Figure 1. Bronchoscopic images provide valuable insights into the pathological changes that occurred in the airways of the patients with severe COVID-19. (A) Shows mucosal redness in the anterior wall of the subglottic region of the trachea, suggesting an infectious process. This finding is consistent with the known tropism of SARS-CoV-2 for the respiratory epithelium. (B,D) Show mucosal redness resulting from hemorrhagic bronchitis, characterized by small, confluent hemorrhagic areas that resemble “flea bites” on the tracheal mucosa. This finding may be a result of the increased vascular permeability and microvascular damage associated with COVID-19. (C) Shows edema and redness of the anterior wall of the right upper lobe bronchus, along with a dilated mucous gland orifice and mucopurulent secretions in the posterior segment. These changes suggest an ongoing inflammatory process and the presence of a secondary bacterial infection. (E) Shows irregularity of the mucosa in the left upper lobe, accompanied by vascular congestion and tortuosity. These findings are indicative of the extensive inflammatory response and microvascular alterations in the airways of patients with CARDS. (F) Shows blurred or indistinct cartilage in the left main bronchus and right lateral wall, which may be the result of pronounced mucosal edema and inflammation.

Figure 2

Figure 2. Timeline of the molecular pathogen detection by the bronchoalveolar lavage in the nine severe COVID-19 cases. This figure presents a detailed timeline of the key clinical events for the nine severe COVID-19 cases with superinfections. Each horizontal line represents an individual patient’s hospitalization timeline, starting from the day of admission (A) and covering the entire duration of their hospital stay. Color Coding: Light Red Bar: Indicates the cases that resulted in patient death. Light Green Bar: Represents the cases that resulted in patient recovery and discharge. X-axis: Labeled “Days, “representing the duration of hospital stay. Y-axis: Displays case numbers, ranging from “Case 9” at the top to “Case 1” at the bottom. Bar Contents: The text within each bar indicates the pathogens detected via bronchoalveolar lavage (BAL) for each case. Pathogen Abbreviations: A comprehensive list below the graph explains the abbreviations used for the detected pathogens: DR: Multidrug-resistant; baumannii: Acinetobacter baumannii; pneumoniae: Klebsiella pneumoniae; albicans: Candida albicans; indologenes: Chryseobacterium indologenes; guillouiae: Acinetobacter guillouiae; aeruginosa: Pseudomonas aeruginosa; cenocepacia: Burkholderia cenocepacia; aureus: Staphylococcus aureus; asahii; Trichosporon asahii; and RS-CoV-2: Severe acute respiratory syndrome coronavirus 2.

Table 1

Table 1. The baseline characteristics, laboratory tests, blood biomarkers, tomographic characteristics, and treatments associated with the isolated pathogens of each of the patients.

Discussion

In our case series of nine critically ill patients with COVID-19-associated ARDS (CARDS), we observed that SARS-CoV-2 infection can be associated with other microorganisms, highlighting the importance of early detection of secondary infectious etiologies. In this context, bronchoscopy is emerging as a valuable alternative for the early detection of secondary infectious etiologies and appropriate microbiological rescue (17).
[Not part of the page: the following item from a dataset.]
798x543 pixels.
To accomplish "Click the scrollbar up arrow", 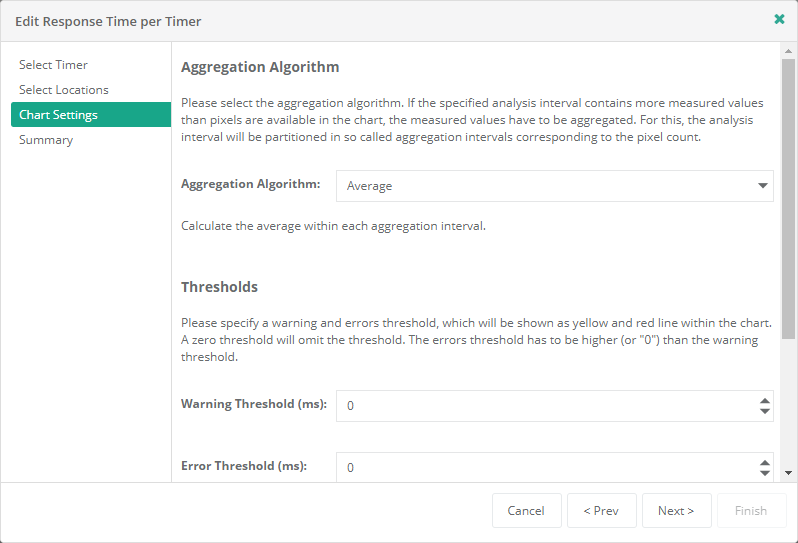I will click(789, 50).
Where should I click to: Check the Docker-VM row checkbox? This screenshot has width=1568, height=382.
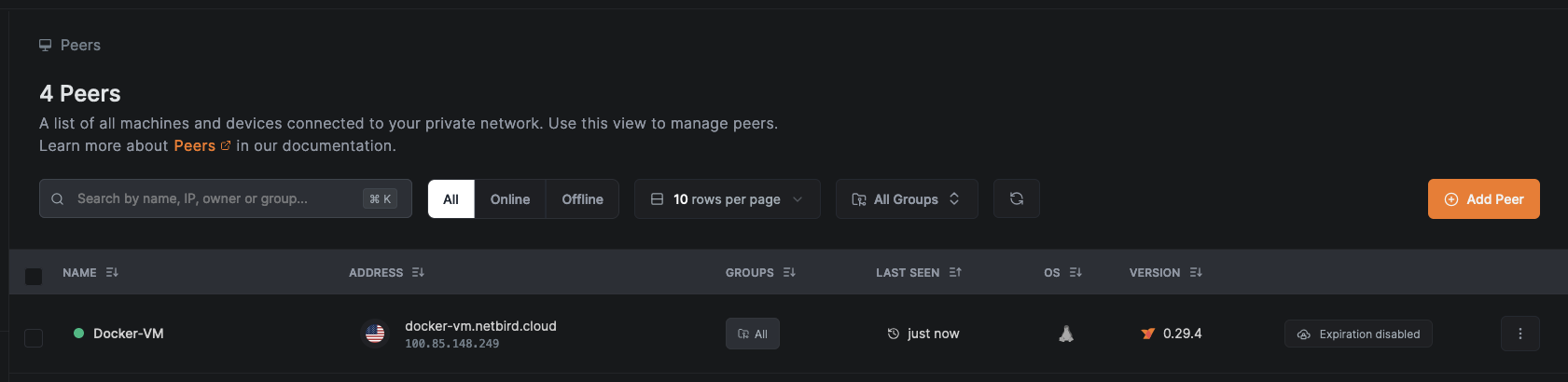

Our findings corroborated that coinfections and superinfections in COVID-19 patients are associated with poor outcomes, including higher mortality rates and an increased need for invasive mechanical ventilation (IMV) (18). By focusing on identifying these infections through bronchoscopy and molecular diagnostic techniques, our case series addressed a critical aspect of COVID-19 management.

In our case series, the proper identification of coinfections and superinfections required pathogen isolation through microbiological culture from respiratory or blood samples, complemented by other molecular diagnostic techniques such as antigen detection or PCR for respiratory pathogens. We identified and reported on associated pathogens in our series of nine patients with coinfections and superinfections due to SARS-CoV-2 infection.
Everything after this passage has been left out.